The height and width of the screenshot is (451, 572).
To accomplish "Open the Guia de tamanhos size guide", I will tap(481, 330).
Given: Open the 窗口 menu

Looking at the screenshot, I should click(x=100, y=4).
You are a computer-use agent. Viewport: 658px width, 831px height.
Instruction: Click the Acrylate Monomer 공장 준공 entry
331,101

· · · · · · ·

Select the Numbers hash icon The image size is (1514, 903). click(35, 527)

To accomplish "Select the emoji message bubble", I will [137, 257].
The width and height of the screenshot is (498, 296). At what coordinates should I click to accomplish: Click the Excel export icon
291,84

· · · · · · ·

== Required work ==
From the entries above, return each line with the word "size" in it.

== Finished exercise ==
To accomplish "Open the Guia de tamanhos size guide", I will tap(481, 330).
Select the Numbers hash icon The image size is (1514, 903). click(35, 527)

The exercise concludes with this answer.